Part two: the next thirty years.
By Will Hackman
Re-posting my two-part feature article from the Georgetown Journal of International Affairs — a peer-reviewed foreign policy academic journal published by the Edmund A. Walsh School of Foreign Service at Georgetown University: http://bit.ly/2fvDFZT
The next thirty years will be critical in determining whether or not global climate goals are met.

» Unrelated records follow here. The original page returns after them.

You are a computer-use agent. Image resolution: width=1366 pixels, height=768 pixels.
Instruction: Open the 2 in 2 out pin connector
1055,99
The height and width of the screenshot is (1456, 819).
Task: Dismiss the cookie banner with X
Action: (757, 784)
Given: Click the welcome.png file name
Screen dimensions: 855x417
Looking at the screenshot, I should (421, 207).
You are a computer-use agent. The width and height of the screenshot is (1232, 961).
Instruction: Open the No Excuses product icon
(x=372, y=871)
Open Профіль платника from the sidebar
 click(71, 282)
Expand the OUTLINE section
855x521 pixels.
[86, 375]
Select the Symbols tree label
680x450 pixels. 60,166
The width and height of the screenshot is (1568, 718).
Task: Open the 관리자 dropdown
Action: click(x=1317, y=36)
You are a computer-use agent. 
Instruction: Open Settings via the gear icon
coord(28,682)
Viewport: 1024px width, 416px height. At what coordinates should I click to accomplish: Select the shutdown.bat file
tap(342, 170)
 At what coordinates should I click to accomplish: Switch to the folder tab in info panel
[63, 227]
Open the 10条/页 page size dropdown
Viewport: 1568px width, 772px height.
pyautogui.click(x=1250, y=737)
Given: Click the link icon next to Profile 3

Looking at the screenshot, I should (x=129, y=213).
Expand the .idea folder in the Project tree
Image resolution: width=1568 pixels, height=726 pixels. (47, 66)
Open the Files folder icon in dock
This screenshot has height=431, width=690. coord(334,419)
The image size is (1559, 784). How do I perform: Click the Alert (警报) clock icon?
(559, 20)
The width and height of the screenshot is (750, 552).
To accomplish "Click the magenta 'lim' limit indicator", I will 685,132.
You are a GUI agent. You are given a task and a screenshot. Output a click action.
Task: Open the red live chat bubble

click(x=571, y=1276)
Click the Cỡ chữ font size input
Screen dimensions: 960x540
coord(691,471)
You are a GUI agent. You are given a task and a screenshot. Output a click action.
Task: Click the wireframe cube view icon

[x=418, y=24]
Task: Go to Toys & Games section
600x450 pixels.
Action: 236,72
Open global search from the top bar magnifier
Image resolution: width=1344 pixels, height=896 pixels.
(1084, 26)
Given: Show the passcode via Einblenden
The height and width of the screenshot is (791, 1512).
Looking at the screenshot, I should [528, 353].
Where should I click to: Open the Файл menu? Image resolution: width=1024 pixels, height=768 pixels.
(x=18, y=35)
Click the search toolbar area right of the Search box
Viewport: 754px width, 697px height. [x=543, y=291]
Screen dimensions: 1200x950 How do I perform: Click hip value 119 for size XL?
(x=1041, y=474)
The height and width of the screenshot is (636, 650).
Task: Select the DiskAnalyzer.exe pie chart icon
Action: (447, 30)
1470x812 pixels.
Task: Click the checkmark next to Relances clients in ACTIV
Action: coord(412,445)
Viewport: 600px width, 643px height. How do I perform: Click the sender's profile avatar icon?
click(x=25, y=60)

According to data released last year by the World Meteorological Organization, global average temperature has already warmed 1.2 °C since the start of the industrial revolution. We are already more than halfway to the 2 °C disaster point and the warming we’ve experienced has already impacted society. Oceans are rising and becoming more acidic, food and water are becoming scarce in some areas due to increased drought seasons, invasive plants and animals are spreading to areas of the world in which they couldn’t previously survive, and disease-carrying insects are able to reproduce in longer cycles, to name just a few impacts. The World Bank calls climate change a “threat multiplier” and projects that it could force more than 100 million people into extreme poverty by 2030 if large-scale action isn’t taken immediately. The Pentagon concurs and warned in a 2015 reportthat climate change will have wide-ranging implications for U.S. national security.
The 2050 Global Challenge
The next thirty years will be critical in determining whether or not global climate goals are met. New research published in the journal Science shows that “[global] fossil-fuel emissions should peak by 2020 at the latest and fall to around zero by 2050,” to limit global temperature rise to 2 °C by 2100. This is backed up by modeling data from the Intergovernmental Panel on Climate Change, which shows that 80–100% global decarbonization by 2050 is needed to reach the same scenario. This means that over the next thirty years, nearly 100% of emissions from energy production and consumption — from cars, planes, trucks, residential and commercial buildings, to industrial facility emissions — all need to be reduced close to zero. This is a huge leap from the marginal progress being made right now to the total transformation that will need to take place in almost every facet of society. This may be the greatest challenge civilization has ever faced.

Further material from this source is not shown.